Saving/loading data#

Since data is just a normal datatree, we can use the usual xarray tools to write and read files. Some situations this might be useful in are:

  • Saving preprocessed (i.e. interim) data, then later reloading it for further processing.

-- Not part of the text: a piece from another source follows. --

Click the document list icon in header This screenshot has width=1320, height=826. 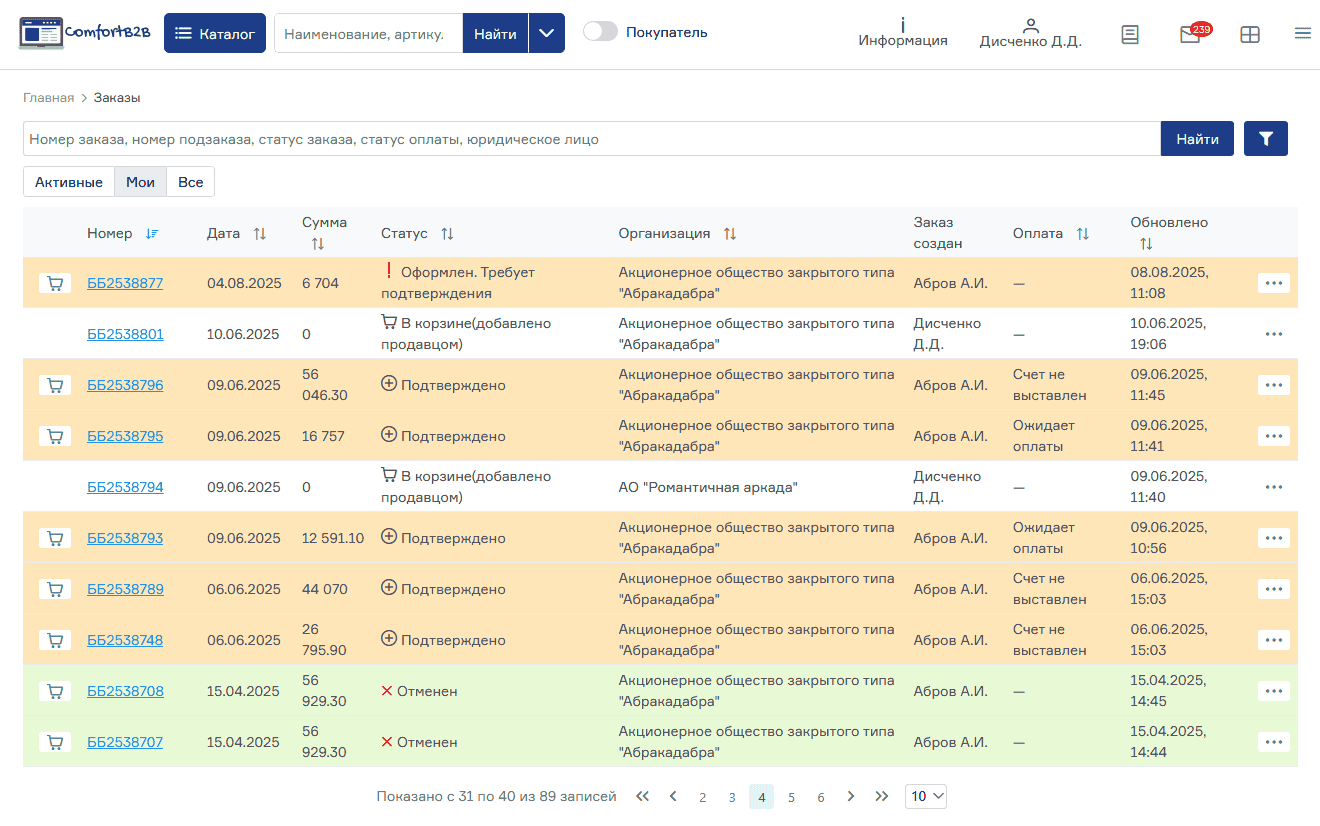click(1130, 34)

One might download a whole series of data, then in a second, more iterative workflow, analyse it (without having to wait again for the download)

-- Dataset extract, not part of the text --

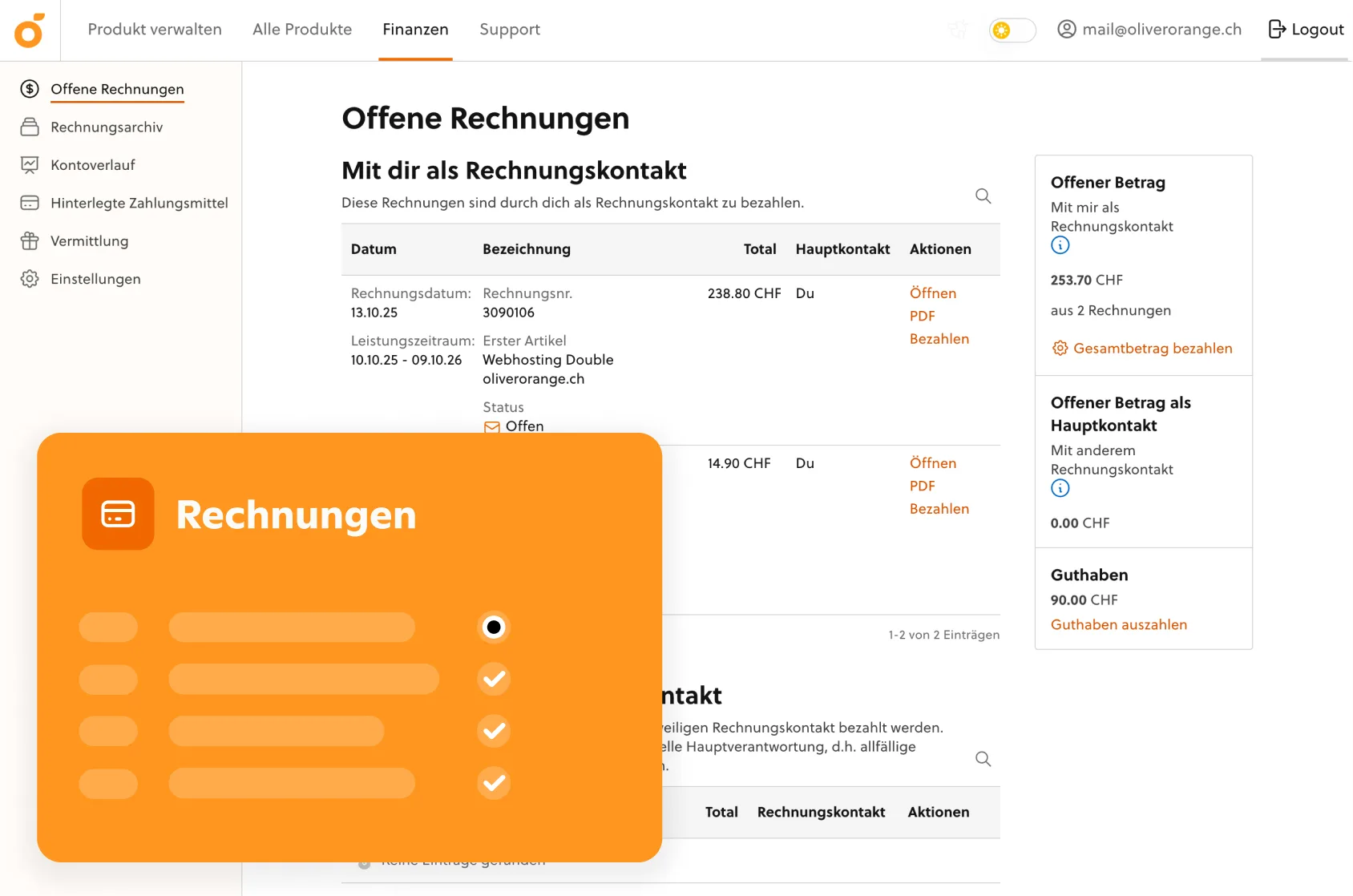Click Guthaben auszahlen link
Screen dimensions: 1353x896
[1118, 625]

  • Saving the output of a process to use in other tools

  • Saving the output of a process to later reload just for visualisation

from os import remove
from datatree import open_datatree

# Save the file as NetCDF
data.to_netcdf("testdata.nc")
# Load the data as a new datatree
reloaded_data = open_datatree("testdata.nc")
# Remove that file we just made
remove("testdata.nc")
print(reloaded_data)
DataTree('None', parent=None)
│   Dimensions:  ()
│   Data variables:
│       *empty*
│   Attributes:
│       PAL_meta:  {"TFA_Preprocess": {"dataset": "SW_OPER_MAGA_LR_1B", "timevar"...
└── DataTree('SW_OPER_MAGA_LR_1B')
        Dimensions:       (Timestamp: 10800, NEC: 3, TFA_Time: 10800)
        Coordinates:
          * Timestamp     (Timestamp) datetime64[ns] 2020-01-01 ... 2020-01-01T02:59:59
          * NEC           (NEC) <U1 'N' 'E' 'C'
          * TFA_Time      (TFA_Time) datetime64[ns] 2020-01-01 ... 2020-01-01T02:59:59
        Data variables:
            Spacecraft    (Timestamp) <U1 ...
            B_NEC         (Timestamp, NEC) float64 ...
            Longitude     (Timestamp) float64 ...
            MLT           (Timestamp) float64 ...
            Radius        (Timestamp) float64 ...
            Latitude      (Timestamp) float64 ...
            B_NEC_IGRF    (Timestamp, NEC) float64 ...
            QDLat         (Timestamp) float64 ...
            TFA_Variable  (TFA_Time) float64 ...
        Attributes:
            Sources:         ['SW_OPER_AUX_IGR_2__19000101T000000_20241231T235959_010...
            MagneticModels:  IGRF = IGRF(max_degree=13,min_degree=1)
            AppliedFilters:  []
            PAL_meta:        {"analysis_window": ["2020-01-01T00:00:00", "2020-01-01T...

The .swarmpal accessor#

Whenever you import swarmpal, this registers an accessor to datatrees, with extra tools available under <datatree>.swarmpal.<...>. One way in which this is used is to read metadata (stored within the datatree). Here we see that the Preprocess process from the TFA toolbox has saved the configuration which was used:

reloaded_data.swarmpal.pal_meta
{'.': {'TFA_Preprocess': {'dataset': 'SW_OPER_MAGA_LR_1B',
   'timevar': 'Timestamp',
   'active_variable': 'B_NEC',
   'active_component': 0,
   'sampling_rate': 1,
   'remove_model': False,
   'model': '',
   'convert_to_mfa': False,
   'use_magnitude': False,
   'clean_by_flags': False,
   'flagclean_varname': '',
   'flagclean_flagname': '',
   'flagclean_maxval': None}},
 'SW_OPER_MAGA_LR_1B': {'analysis_window': ['2020-01-01T00:00:00',
   '2020-01-01T03:00:00'],
  'magnetic_models': {'IGRF': 'IGRF(max_degree=13,min_degree=1)'}}}

Since this is stored within the data itself, this is preserved over round trips through files so that a following process can see this information, even in a different session.